It is always worthwhile revisiting earlier calls to see how they are progressing, especially on the back of fresh news flow. Two such calls have been ports and terminals group Grindrod (GND) and restaurant franchisor Spur Corporation (SUR).
At the beginning of this year, I wrote about Spur Corp (Tucking into Spur) and highlighted both the performance and its relative undervaluation.
Since then, the group (franchisor of Spur as well as RocoMamas, Panarottis, John Dory’s and The Hussar Grill, among others) has acquired a 60% stake in Doppio Group (owner of Doppio Zero, Piza e Vino and Modern Tailors), which comes along with a bakery, supply chain and coffee expertise while bolstering the group’s day-time dining presence.
Read: Spur aquires majority stake in Doppio
Along with refinements at the group’s major franchise offering and the addition of virtual kitchens (brands that only exist for digital ordering but utilise existing infrastructure), the new management team at Spur is doing a great job at refreshing the historically sleepy QSR [quick service restaurant] group.
This refresh and refocus has come through incrementally in past results but the latest update – a trading statement and sales update for the year to 30 June – is showing it kicking into a higher gear.
Spur Corp now sees its full-year diluted headline earnings per share (Heps) growing between 78% and 83% year on year (y/y) to between 255.75 and 262.93 cents per share (cps).
Given the volatility in the environment, a closer inspection of only the second half of 2022’s diluted earnings per share (EPS) to the mid-range of the second half of 2023’s guidance shows y/y growth of 66%.
There is a prior-period tax hit that shaved off around 17% of FY2022’s earnings, but even if we strip this out of Spur Corp’s results, diluted EPS growth is staggering at around 50% or so.
Importantly, the above result has been driven by growth of the topline as the group reports franchise restaurant sales grew 31.5% y/y (15.1% y/y in H2:23E) along with footcount growth of 13% y/y (granularly, only John Dory’s disappointed in H2:23E with negative growth of -1% and Spur and Specialty Brands both being top performers).
Simply put, Spur Corporation is winning.
Grindrod
Over a year ago, I wrote about the Obvious value in Grindrod.
Last week, the logistics group published a strong trading update for H1:23 showing Heps (from continuing operations; i.e. excluding the recent sale of Grindrod Bank) growth of between 47% and 57% y/y.
From this result you would be forgiven for thinking that South Africa is booming, but it is likely driven by a cleaned-up group focusing on core operations, efficiencies, key trading routes, and – quite importantly – its investment in the Port of Maputo, which offers an alternative (or the only?) route for domestic exporters suffering from Transnet’s disastrous underperformance.

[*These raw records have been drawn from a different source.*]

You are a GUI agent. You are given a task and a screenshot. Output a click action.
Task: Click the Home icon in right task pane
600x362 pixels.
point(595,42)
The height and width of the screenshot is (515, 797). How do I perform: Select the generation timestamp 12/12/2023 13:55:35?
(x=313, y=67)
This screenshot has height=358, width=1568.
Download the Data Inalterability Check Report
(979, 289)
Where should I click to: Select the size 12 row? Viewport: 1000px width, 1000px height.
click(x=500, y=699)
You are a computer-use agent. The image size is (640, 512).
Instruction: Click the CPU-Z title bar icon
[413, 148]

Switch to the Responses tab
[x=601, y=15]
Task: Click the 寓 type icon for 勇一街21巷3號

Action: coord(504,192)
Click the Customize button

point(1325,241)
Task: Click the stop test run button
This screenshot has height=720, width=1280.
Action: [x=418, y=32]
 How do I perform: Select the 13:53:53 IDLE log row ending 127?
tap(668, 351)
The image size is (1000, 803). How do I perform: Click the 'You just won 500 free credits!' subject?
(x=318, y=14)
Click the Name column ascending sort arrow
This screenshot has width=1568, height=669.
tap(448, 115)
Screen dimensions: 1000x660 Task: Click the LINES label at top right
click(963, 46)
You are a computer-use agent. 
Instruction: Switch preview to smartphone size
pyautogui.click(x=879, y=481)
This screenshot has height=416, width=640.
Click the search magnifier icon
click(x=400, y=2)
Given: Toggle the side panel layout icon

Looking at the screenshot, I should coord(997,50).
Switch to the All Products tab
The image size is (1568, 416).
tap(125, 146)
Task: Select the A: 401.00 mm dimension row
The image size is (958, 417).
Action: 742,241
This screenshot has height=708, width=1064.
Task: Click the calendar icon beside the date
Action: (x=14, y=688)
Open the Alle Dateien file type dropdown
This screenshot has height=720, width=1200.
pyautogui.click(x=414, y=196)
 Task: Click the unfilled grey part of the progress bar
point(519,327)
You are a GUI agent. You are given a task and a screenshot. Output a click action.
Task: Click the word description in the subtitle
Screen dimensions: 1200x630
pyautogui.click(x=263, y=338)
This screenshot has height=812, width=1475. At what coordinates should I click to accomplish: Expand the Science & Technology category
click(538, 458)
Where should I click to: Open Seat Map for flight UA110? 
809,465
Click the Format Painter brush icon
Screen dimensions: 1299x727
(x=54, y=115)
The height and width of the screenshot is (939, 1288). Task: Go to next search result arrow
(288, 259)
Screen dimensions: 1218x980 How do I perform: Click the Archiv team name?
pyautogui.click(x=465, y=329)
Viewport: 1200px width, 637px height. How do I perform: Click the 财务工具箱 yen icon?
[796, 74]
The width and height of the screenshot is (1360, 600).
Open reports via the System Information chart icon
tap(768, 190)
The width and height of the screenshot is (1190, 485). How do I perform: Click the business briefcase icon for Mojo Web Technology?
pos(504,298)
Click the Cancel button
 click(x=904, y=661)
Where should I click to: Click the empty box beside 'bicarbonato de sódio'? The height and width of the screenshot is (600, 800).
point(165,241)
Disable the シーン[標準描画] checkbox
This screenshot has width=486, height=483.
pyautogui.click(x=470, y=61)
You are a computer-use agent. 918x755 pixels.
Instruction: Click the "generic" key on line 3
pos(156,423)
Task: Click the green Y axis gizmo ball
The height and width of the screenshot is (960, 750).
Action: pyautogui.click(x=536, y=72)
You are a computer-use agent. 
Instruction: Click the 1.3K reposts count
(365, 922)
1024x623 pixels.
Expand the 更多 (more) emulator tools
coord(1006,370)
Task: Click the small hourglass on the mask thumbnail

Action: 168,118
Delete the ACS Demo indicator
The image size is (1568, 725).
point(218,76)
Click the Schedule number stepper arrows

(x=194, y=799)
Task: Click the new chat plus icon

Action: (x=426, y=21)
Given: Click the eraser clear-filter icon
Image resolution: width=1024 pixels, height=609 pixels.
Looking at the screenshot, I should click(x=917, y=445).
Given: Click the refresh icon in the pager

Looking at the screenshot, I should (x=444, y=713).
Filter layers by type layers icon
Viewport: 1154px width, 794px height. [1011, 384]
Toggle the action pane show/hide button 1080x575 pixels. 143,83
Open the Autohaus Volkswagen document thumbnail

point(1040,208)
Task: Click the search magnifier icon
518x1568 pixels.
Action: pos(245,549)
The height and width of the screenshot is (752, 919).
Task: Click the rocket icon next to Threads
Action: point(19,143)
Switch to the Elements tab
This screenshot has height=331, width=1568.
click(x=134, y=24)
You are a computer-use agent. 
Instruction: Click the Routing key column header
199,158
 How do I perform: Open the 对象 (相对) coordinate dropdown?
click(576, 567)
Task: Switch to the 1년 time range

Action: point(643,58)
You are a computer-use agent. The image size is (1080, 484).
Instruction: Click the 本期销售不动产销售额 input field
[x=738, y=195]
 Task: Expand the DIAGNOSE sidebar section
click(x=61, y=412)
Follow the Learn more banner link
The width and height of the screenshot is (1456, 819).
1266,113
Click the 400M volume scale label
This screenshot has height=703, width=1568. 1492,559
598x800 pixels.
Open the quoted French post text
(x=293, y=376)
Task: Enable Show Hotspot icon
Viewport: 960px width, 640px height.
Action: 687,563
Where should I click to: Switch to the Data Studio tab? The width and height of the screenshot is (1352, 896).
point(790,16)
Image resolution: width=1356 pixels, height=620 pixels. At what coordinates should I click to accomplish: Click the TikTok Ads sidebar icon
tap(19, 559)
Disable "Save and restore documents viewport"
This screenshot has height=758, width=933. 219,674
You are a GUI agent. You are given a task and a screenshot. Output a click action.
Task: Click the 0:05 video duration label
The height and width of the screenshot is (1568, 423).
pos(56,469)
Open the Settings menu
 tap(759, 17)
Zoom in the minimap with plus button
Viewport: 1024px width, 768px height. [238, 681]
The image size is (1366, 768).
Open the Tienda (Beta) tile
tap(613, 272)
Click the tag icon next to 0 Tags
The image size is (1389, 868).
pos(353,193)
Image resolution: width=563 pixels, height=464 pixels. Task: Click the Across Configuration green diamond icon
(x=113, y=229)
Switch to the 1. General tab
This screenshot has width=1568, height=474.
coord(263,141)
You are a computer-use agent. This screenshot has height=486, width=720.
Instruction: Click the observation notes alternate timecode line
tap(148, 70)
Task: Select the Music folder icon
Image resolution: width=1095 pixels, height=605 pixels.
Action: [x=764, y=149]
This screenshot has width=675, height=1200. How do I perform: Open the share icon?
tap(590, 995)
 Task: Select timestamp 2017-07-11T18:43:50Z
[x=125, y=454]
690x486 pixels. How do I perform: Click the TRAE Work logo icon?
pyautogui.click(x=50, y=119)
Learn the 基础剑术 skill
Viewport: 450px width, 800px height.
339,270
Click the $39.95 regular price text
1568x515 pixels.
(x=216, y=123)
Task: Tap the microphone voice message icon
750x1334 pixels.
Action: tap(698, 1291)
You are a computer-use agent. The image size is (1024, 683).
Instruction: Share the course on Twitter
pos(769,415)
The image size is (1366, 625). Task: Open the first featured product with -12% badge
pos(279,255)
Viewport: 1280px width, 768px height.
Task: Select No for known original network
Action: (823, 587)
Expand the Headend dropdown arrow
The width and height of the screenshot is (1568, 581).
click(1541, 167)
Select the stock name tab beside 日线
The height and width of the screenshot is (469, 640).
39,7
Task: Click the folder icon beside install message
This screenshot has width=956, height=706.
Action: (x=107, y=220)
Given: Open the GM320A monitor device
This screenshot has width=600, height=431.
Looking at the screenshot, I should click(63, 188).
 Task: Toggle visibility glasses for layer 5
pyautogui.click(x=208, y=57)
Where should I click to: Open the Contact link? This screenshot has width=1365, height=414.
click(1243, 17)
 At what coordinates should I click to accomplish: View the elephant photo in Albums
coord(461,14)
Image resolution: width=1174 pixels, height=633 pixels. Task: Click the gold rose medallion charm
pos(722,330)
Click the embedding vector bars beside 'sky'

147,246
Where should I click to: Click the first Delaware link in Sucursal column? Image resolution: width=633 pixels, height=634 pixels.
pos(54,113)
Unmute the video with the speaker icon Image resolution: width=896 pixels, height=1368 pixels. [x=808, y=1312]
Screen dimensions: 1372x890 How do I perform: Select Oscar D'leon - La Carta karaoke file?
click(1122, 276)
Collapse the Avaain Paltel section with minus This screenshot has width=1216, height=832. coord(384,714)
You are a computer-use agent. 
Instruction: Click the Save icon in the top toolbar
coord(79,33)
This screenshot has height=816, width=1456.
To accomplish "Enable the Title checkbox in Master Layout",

Simply put, Grindrod is winning.
We will know more when it publishes its full results on or about 25 August.
Two opportunities
In closing, Spur Corp and Grindrod are not just lowly valued by the market (Spur’s price-earnings ratio is only 11 times and Grindrod’s is 7.2, and these multiples exclude the above trading updates!) but both are showing the rarest of commodities on the JSE: growth.
* Some portfolios managed by Keith McLachlan and Integral Asset Management may hold shares in Grindrod and Spur Corporation.
Keith McLachlan is chief investment officer at Integral Asset Management.